Del científico que pone todo su empeño en vacunas y terapias, que eviten o alivien terribles padecimientos provocados por enfermedades. Es también del deportista que pasa triunfante sobre la meta y de aquel que se queda fuera del podio, pero ganó la presea suprema por el juego limpio, defendiendo su pabellón.
Pertenece al literato, escultor, músico, repentista, decimista, o cultor circense que, desde la obra individual o colectiva, sabe que el “arte no tiene Patria pero los artistas sí”. Ellos comprenden, en esa línea, que los márgenes abiertos para la creación a partir de enero de 1959 son los más amplios que nunca antes fueron siquiera pensados, en cualquier parte del planeta.
De igual manera inspira el desempeño de los militares surgidos desde las entrañas del pueblo; de las mujeres que hacen invencible la epopeya; de los educadores sin los cuales el proyecto emancipatorio no perduraría; de los médicos, enfermeras, estomatólogos y trabajadores de la salud en general, que colman los espacios más inaccesibles del universo salvando vidas y multiplicando esperanzas.
Fidel somos todos aquellos que deseamos un mundo donde no exista discriminación de ninguna clase, y en el que la solidaridad se globalice como valor esencial, sobre el cual edificar las relaciones entre los ciudadanos y estados.
Es una exhortación a no desfallecer en el propósito de que podamos sentarnos en la misma mesa, sin distinción de credos, razas o cualquier otro elemento que horade la condición humana.
Así como el Apóstol señaló que Bolívar tenía mucho que hacer todavía, Fidel no ha concluido sus aportes a la lucha que tiene a Nuestra América en el borde delantero.
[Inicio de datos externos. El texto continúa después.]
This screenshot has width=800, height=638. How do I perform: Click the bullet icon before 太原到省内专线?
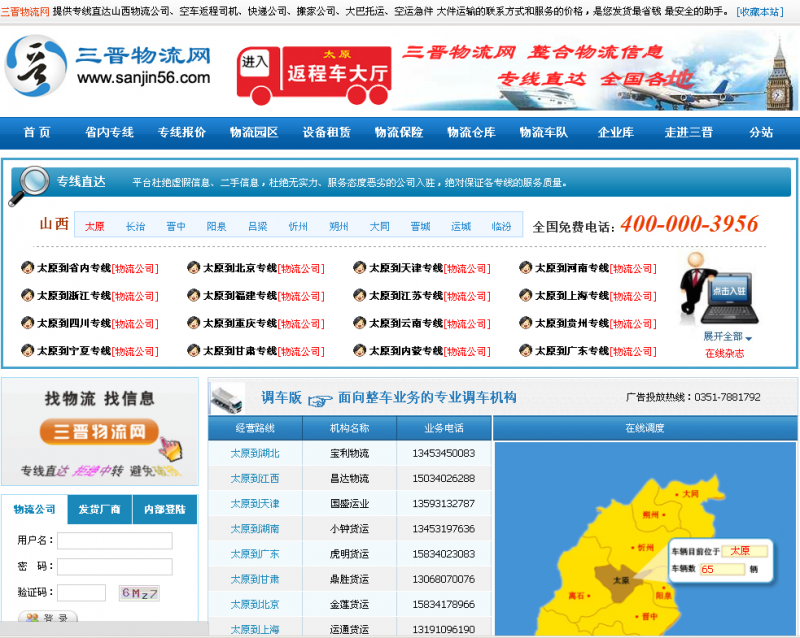point(27,268)
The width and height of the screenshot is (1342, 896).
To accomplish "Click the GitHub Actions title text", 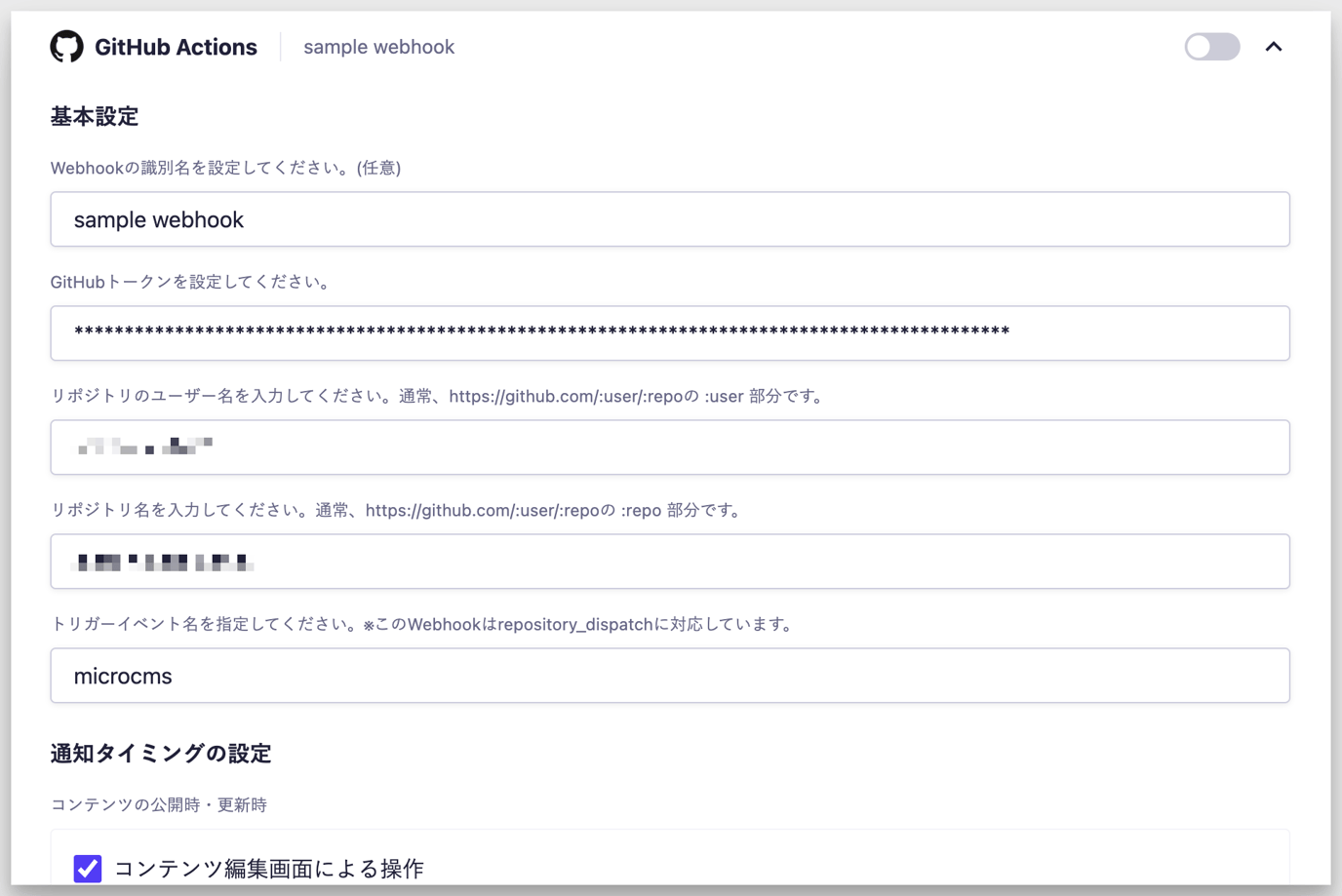I will (x=176, y=46).
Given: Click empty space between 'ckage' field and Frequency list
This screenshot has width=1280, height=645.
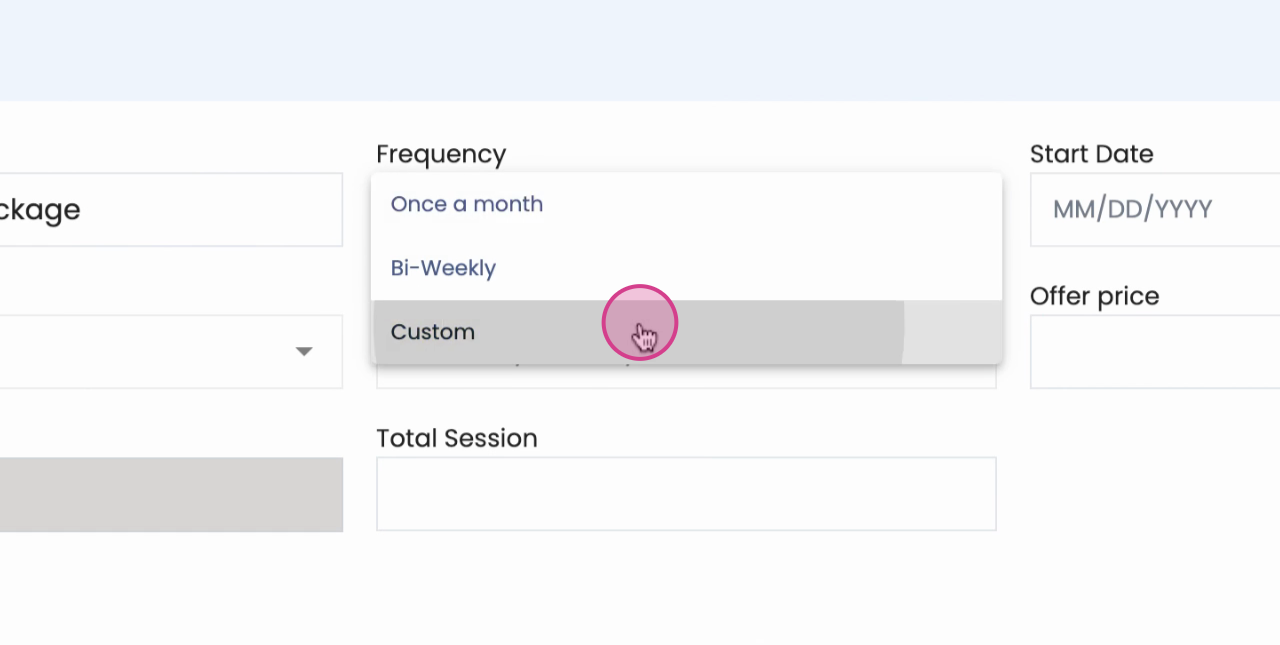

Su presencia en esos derroteros, por el contrario, alcanzará cotas más elevadas, en la misma medida que su pensamiento se nos revele en toda su vitalidad.
Ese Comandante en Jefe pleno, reflexivo, analítico, persuasivo, comprensivo, robusto, humano es un imperativo para los tiempos futuros. Hasta ahora necesitó a su pueblo, y a los revolucionarios del orbe, en el afán de hacer perdurable sus grandes batallas. Desde el 25 de noviembre del 2016 somos nosotros quienes más requerimos su participación en las nuevas epopeyas.
Es más, sin él no será posible vencer, porque estaríamos renunciando a un acervo nutricio que, junto a lo más puro del pensamiento independentista e integracionista –que tiene en Bolívar y Martí sus figuras cimeras- y la poderosa doctrina que nos entregaron Marx, Engels, Lenin y tantos otros, es la columna vertebral sobre la que levantamos esa arma insuperable que denominamos ideología de la Revolución Cubana.
Fidel, como han dicho los poetas, seguirá cabalgando al frente de su pueblo en las horas cruciales de la Patria. Al igual que sucedió durante décadas, prosigue desbrozando la maleza para que las estrellas salgan cada noche y Cuba continúe avanzando.
Sus discípulos –todo un pueblo- apenas nos hemos despedido de su compañía física. Bajo la conducción de Raúl y el Partido juramos que no abandonaremos nuestros ideales, lo que es igual a reencontrarnos permanentemente con quien demostró que sí se puede triunfar, incluso en las más adversas circunstancias.
⃰El autor es Profesor Auxiliar del Centro de Estudios Hemisféricos y sobre Estados Unidos (CEHSEU) de la Universidad de La Habana.